| PROBLEM STATEMENT |
The entries that follow include a run beginning at the line with "Screen dimensions: 980x660" and ending at the line with "Click the camera category icon"; restate that run word for word and leave the rest out.

╭─ LISTED ENTRIES

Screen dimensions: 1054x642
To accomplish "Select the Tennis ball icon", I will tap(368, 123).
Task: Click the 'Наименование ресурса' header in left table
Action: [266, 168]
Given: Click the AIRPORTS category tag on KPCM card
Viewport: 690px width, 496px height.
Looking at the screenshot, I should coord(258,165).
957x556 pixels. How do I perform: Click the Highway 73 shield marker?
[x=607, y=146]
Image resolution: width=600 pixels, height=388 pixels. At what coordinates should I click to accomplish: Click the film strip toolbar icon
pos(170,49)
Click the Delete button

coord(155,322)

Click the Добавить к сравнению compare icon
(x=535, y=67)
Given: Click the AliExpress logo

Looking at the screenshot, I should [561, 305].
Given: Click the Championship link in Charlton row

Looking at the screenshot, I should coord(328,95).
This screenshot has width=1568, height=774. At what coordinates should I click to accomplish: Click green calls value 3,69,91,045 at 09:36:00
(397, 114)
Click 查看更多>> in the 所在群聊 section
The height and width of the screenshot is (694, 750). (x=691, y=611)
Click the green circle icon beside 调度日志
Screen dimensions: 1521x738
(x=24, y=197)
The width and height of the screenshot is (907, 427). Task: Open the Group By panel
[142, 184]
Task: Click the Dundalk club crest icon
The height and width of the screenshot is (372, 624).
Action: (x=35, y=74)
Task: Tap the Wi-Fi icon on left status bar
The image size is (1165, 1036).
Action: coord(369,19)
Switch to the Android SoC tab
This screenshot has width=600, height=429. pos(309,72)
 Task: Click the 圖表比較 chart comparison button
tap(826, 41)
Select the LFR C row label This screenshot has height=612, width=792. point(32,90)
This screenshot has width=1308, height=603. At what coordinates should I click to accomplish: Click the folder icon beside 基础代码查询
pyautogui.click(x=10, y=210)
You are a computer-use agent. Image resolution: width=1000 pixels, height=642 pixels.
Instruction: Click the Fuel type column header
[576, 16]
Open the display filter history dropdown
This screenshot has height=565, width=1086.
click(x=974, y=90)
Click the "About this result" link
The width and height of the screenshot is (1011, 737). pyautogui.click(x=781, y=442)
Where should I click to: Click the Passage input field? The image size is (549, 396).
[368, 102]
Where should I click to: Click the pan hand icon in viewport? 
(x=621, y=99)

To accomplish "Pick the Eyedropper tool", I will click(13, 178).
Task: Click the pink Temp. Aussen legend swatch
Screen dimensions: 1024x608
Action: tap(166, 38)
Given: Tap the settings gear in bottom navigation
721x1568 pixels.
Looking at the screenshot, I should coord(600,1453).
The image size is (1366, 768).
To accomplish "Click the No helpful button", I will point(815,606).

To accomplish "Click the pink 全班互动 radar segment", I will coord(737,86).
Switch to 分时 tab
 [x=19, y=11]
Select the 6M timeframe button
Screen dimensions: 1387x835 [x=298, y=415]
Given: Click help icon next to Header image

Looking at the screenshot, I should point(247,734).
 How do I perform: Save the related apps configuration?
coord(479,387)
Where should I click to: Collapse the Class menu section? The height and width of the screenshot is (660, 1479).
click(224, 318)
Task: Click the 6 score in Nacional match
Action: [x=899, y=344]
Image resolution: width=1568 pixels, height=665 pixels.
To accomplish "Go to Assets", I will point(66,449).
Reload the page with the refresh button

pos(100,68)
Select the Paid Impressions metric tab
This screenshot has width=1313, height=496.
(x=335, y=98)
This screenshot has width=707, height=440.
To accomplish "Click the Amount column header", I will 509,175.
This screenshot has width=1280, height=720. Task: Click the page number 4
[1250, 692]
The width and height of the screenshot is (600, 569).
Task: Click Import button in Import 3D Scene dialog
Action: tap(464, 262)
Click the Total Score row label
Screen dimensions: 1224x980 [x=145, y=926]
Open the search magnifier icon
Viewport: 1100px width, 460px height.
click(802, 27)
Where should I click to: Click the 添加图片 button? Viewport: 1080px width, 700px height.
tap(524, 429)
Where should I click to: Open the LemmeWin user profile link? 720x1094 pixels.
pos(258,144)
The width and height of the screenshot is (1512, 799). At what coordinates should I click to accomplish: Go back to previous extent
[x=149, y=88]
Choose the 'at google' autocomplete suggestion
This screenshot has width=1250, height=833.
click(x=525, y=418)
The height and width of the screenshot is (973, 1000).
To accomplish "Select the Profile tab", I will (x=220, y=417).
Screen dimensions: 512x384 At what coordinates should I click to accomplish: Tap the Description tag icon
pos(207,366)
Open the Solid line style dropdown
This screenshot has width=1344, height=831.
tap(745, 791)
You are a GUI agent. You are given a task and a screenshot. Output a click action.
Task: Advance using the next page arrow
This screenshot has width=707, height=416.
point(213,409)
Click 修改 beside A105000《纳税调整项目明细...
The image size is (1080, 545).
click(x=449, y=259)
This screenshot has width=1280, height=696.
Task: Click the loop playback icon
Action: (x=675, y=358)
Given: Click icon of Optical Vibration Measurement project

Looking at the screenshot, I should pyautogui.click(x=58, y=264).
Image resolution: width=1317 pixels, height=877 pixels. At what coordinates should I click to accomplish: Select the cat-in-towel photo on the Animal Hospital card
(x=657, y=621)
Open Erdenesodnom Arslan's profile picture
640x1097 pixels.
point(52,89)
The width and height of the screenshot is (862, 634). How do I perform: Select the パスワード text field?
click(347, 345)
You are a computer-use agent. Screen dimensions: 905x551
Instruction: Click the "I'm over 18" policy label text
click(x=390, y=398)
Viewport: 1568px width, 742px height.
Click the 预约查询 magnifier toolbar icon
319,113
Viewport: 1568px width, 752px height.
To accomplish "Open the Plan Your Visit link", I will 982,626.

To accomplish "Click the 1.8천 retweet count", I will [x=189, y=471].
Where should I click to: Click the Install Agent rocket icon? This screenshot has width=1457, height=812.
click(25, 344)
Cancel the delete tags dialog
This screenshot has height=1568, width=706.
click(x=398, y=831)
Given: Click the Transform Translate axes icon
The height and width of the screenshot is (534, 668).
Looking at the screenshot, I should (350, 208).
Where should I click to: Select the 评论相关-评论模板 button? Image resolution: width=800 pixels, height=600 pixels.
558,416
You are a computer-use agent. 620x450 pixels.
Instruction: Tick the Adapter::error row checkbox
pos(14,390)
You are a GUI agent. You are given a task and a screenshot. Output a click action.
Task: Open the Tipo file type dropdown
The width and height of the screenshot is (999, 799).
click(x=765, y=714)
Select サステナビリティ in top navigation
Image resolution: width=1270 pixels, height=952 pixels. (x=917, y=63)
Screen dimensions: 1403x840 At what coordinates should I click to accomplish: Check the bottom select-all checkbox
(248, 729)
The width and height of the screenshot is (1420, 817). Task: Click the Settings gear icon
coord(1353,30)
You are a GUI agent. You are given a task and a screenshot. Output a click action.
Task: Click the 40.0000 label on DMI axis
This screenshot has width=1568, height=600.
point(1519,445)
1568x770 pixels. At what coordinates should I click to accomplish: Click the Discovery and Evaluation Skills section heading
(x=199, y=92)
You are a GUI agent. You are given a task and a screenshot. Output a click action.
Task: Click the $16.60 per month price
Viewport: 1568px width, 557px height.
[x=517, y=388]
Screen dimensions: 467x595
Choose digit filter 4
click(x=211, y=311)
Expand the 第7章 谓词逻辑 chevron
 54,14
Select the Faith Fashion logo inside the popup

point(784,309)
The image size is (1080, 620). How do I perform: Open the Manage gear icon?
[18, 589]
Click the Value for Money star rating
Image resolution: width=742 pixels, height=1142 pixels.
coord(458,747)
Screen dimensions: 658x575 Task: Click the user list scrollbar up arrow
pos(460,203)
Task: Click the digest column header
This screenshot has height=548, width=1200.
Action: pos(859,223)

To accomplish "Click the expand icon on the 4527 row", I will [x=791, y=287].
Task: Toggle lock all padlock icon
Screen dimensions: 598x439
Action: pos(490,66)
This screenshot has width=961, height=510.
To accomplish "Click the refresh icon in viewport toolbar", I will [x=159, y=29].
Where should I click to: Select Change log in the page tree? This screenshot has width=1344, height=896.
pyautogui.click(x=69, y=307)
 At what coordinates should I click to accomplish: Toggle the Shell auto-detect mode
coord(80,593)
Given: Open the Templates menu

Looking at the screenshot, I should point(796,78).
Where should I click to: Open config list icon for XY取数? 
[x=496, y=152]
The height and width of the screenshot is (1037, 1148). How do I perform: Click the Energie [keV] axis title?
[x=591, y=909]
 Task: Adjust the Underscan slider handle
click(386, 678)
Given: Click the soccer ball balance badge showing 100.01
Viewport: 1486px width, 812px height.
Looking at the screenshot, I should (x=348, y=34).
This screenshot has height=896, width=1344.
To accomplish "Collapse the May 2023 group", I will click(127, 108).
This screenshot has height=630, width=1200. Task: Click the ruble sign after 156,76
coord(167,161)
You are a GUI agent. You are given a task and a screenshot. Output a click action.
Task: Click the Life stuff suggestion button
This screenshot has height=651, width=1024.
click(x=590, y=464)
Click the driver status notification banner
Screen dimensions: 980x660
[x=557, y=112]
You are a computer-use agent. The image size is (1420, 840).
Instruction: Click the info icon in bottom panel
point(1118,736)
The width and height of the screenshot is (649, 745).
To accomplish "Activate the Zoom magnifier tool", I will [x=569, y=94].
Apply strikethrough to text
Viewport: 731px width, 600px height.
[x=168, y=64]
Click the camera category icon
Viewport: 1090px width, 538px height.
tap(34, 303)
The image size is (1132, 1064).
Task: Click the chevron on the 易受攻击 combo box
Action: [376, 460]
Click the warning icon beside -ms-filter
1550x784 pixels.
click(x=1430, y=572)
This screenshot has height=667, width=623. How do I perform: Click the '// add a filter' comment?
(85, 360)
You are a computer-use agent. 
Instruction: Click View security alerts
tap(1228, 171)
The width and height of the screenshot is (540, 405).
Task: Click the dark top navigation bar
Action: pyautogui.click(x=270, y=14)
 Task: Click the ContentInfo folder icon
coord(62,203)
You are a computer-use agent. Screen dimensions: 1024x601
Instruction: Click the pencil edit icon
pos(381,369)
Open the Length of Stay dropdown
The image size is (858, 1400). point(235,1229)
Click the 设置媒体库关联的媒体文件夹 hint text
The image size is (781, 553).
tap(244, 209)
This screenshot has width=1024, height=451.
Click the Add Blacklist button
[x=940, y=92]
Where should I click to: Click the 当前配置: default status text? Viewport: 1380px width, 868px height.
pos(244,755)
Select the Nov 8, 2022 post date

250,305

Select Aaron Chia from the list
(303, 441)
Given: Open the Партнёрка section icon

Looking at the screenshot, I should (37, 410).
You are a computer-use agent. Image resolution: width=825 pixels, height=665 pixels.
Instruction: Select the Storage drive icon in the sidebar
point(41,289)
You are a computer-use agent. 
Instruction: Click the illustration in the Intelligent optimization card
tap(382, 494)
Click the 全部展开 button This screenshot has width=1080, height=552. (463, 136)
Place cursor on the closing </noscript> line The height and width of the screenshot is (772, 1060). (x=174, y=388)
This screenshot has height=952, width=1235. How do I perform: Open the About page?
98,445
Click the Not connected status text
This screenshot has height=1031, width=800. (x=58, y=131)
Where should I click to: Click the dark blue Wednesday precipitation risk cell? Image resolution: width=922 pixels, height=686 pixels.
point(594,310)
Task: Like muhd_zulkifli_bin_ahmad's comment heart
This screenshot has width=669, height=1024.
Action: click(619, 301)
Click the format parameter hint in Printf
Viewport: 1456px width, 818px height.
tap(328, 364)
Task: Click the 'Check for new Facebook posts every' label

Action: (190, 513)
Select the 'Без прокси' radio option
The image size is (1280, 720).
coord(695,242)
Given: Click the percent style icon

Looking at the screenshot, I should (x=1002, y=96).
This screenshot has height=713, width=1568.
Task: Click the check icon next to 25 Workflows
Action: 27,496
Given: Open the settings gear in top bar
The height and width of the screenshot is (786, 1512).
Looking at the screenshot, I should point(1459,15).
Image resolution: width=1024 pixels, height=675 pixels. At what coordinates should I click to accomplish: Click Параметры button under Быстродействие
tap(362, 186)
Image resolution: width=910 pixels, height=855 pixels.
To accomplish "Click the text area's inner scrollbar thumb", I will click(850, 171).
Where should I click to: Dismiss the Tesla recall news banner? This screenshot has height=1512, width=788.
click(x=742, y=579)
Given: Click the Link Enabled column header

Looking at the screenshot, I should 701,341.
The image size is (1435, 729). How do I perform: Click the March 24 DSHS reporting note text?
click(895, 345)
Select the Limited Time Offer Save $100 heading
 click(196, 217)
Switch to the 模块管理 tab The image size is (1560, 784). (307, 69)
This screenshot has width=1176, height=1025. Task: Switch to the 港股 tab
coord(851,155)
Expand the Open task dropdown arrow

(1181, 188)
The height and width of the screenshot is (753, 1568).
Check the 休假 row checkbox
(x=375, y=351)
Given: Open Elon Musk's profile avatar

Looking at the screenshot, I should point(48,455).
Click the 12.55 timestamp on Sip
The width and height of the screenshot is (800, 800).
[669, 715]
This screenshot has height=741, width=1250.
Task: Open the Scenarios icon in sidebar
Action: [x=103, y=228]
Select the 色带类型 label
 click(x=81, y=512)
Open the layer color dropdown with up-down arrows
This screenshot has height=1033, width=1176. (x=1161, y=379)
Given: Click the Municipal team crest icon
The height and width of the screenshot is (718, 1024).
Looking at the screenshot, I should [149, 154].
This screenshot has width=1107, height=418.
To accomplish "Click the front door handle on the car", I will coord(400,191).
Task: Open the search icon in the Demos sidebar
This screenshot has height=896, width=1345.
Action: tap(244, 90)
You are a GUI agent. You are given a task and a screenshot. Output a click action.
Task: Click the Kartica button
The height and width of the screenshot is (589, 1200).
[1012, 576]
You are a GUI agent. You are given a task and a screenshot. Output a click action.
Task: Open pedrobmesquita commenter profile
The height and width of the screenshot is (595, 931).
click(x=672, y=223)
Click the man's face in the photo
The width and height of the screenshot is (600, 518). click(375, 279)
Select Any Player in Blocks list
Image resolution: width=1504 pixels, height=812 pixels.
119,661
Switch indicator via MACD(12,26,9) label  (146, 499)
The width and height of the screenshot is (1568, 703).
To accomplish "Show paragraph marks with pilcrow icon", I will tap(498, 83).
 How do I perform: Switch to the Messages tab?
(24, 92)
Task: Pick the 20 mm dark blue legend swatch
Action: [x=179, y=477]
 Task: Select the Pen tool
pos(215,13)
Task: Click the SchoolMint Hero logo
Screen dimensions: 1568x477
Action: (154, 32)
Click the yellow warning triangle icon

╰─

| SOLUTION |
Screen dimensions: 980x660
[x=557, y=112]
You are a computer-use agent. The image size is (1420, 840).
Instruction: Click the info icon in bottom panel
point(1118,736)
The width and height of the screenshot is (649, 745).
To accomplish "Activate the Zoom magnifier tool", I will [x=569, y=94].
Apply strikethrough to text
Viewport: 731px width, 600px height.
[x=168, y=64]
Click the camera category icon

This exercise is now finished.